§ GOAL OF THE EXERCISE
Every entry below must be copied exactly, with nothing left out.

(Saved entries)
----

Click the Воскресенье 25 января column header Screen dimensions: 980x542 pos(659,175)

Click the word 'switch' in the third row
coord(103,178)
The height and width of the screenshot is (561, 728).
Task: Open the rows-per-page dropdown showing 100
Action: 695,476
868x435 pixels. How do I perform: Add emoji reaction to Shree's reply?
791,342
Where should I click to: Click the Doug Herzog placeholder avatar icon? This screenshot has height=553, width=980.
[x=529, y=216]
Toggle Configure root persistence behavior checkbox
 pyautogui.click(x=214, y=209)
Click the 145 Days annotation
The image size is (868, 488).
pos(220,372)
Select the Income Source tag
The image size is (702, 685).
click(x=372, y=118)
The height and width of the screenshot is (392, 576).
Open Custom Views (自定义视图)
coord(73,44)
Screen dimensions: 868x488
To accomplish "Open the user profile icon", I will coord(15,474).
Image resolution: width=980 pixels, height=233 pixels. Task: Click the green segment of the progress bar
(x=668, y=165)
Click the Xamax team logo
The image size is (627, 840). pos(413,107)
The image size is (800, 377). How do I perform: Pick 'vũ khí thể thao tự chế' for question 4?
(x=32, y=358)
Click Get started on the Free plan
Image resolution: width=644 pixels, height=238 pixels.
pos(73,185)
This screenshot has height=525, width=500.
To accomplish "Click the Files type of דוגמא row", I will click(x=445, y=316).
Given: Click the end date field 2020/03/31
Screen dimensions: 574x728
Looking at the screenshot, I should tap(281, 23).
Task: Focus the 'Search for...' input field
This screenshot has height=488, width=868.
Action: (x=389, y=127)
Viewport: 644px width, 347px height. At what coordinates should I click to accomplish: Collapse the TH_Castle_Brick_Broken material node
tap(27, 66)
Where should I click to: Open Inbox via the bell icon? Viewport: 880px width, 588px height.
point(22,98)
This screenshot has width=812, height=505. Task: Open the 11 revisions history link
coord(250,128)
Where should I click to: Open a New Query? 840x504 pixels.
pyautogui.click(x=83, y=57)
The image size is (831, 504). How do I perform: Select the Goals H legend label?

----

§ REPLY TO THE EXERCISE
Click the Воскресенье 25 января column header Screen dimensions: 980x542 pos(659,175)

Click the word 'switch' in the third row
coord(103,178)
The height and width of the screenshot is (561, 728).
Task: Open the rows-per-page dropdown showing 100
Action: 695,476
868x435 pixels. How do I perform: Add emoji reaction to Shree's reply?
791,342
Where should I click to: Click the Doug Herzog placeholder avatar icon? This screenshot has height=553, width=980.
[x=529, y=216]
Toggle Configure root persistence behavior checkbox
 pyautogui.click(x=214, y=209)
Click the 145 Days annotation
The image size is (868, 488).
pos(220,372)
Select the Income Source tag
The image size is (702, 685).
click(x=372, y=118)
The height and width of the screenshot is (392, 576).
Open Custom Views (自定义视图)
coord(73,44)
Screen dimensions: 868x488
To accomplish "Open the user profile icon", I will coord(15,474).
Image resolution: width=980 pixels, height=233 pixels. Task: Click the green segment of the progress bar
(x=668, y=165)
Click the Xamax team logo
The image size is (627, 840). pos(413,107)
The image size is (800, 377). How do I perform: Pick 'vũ khí thể thao tự chế' for question 4?
(x=32, y=358)
Click Get started on the Free plan
Image resolution: width=644 pixels, height=238 pixels.
pos(73,185)
This screenshot has height=525, width=500.
To accomplish "Click the Files type of דוגמא row", I will click(x=445, y=316).
Given: Click the end date field 2020/03/31
Screen dimensions: 574x728
Looking at the screenshot, I should tap(281, 23).
Task: Focus the 'Search for...' input field
This screenshot has height=488, width=868.
Action: (x=389, y=127)
Viewport: 644px width, 347px height. At what coordinates should I click to accomplish: Collapse the TH_Castle_Brick_Broken material node
tap(27, 66)
Where should I click to: Open Inbox via the bell icon? Viewport: 880px width, 588px height.
point(22,98)
This screenshot has width=812, height=505. Task: Open the 11 revisions history link
coord(250,128)
Where should I click to: Open a New Query? 840x504 pixels.
pyautogui.click(x=83, y=57)
The image size is (831, 504). How do I perform: Select the Goals H legend label?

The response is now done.